Hell, me-too is everywhere. When was the last time you heard a successful record that was truly surprising, completely different? Labels don't sign those acts anymore, it's too heavy a lift. They want it easy. Just like the movie studios, whose lunch was eaten by Netflix. Let me see... You raise the prices, you make fewer movies in obvious genres and then you complain that the theatre experience is dying? Believe me, people will show up for something unique and different. Then again, something might have to percolate in the marketplace for a while to catch on, but these flicks play in theatres for a minute and are then available on TV, which is a better experience.

User experience. That was Jobs's main focus. But in most avenues of life, this is denied. Purveyors are trying to whittle down and control human behavior, keep it in the past, which is a fool's errand.

4

The press is all over Apple's 50th.

But it's kind of like a lifetime achievement award... Once you get that, you're usually done.

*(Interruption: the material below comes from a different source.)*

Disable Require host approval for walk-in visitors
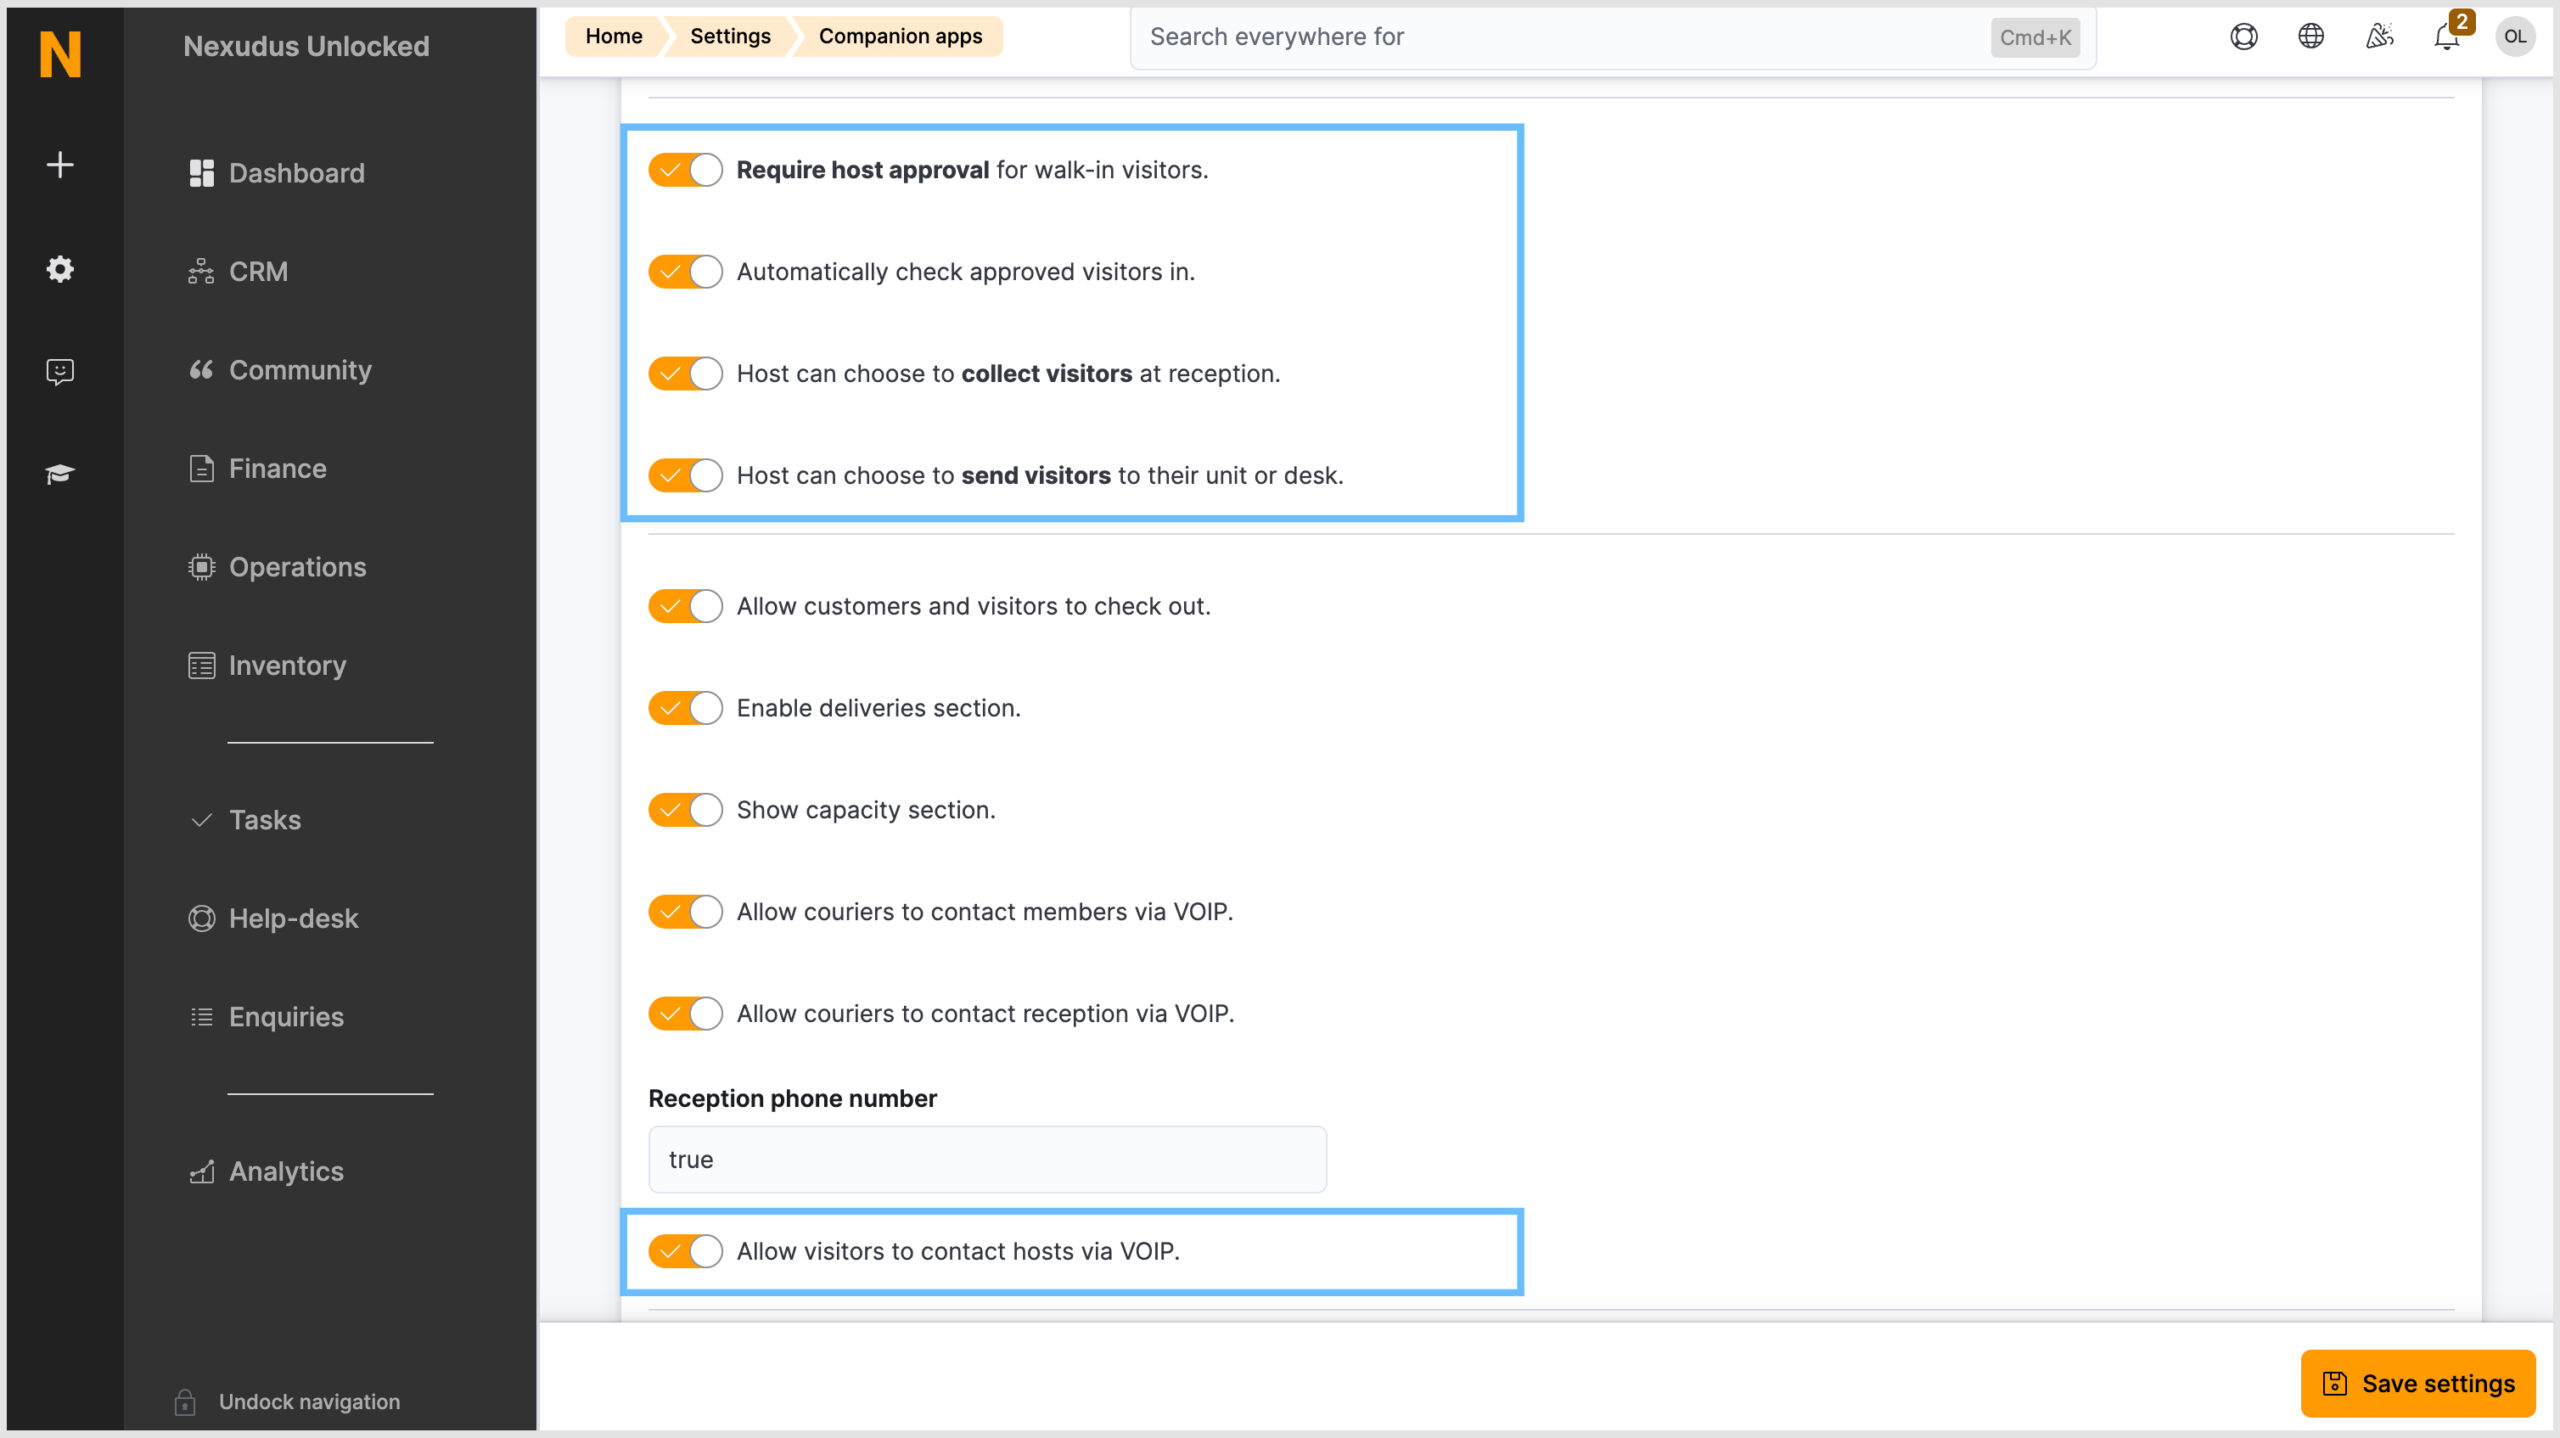 click(x=684, y=169)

I get a new iPhone every year. But recently, the changes have been miniscule, almost irrelevant.

Apple is making a ton of money on services, and maybe the days of hardware breakthroughs are done, then again, the days of tech wowing us died over a decade ago, now tech is the enemy.

But the story of going from Motorola to Intel to in-house chips... Once again, the company is always thinking about the future, whereas in entertainment, everybody seems to be constantly blind-sided. Kind of like George Bush and 9-11. Who could envision they'd fly planes into buildings?

Then again, entertainment executives are all about lifestyle, accumulating and displaying. The company is something to milk.

Oh, I just remembered another thing that struck me... This happened again and again, but foremost with the original Macintosh team.

Yes, Jobs asked for the theoretically unachievable, which they always delivered, but once the Mac was released...most of the members of the team were so burned out, they couldn't work for months, if ever at this level again. Most left Apple. None set the world on fire once again. They'd been to the mountaintop, they'd experienced the ride and the rewards, they just weren't up for doing it again, like a hit act that cannot create hits anymore.

There are a lot of lessons in Pogue's book. Not that he bats you over the head with them. But almost no one is going to read this book. They might buy it, but the average punter just doesn't care about the minutiae of tech, the history of creation. Kind of like cars. You may love Mercedes-Benz, Ferrari, but how many people want to go back seventy or a hundred years and hear about the arguments and decisions regarding what kind of engines and suspensions to use, the failures...

However, the thing about Apple is unlike any single car brand, unlike any musician, period, the company's products and services touch a broad swath of the public. Sure, Android might be bigger internationally, but all the innovation is on the iPhone first, which has over fifty percent market share in the U.S.

And now with the MacBook Neo, Macs are no longer expensive. The last hurdle has been eliminated, you can enter the cult on the cheap.

And once you do...

You get locked in.

And the love for Apple sustains. This is not a musical act or TV show that ultimately peters out. We expect Apple to continue to deliver, to lead us into the future.

Did it miss AI?

I'm not even gonna get into it. Could be their philosophy of licensing turns out to be the best.

But one thing is for sure, Apple is not a one trick pony. So many use their products and they think they know what goes on inside the gold mine. In truth they don't. And, in truth, they don't really care that much, they have no need to know.

But if you do...

P.S. Don't buy the e-book unless you're going to read it on an iPad... There are numerous color photos.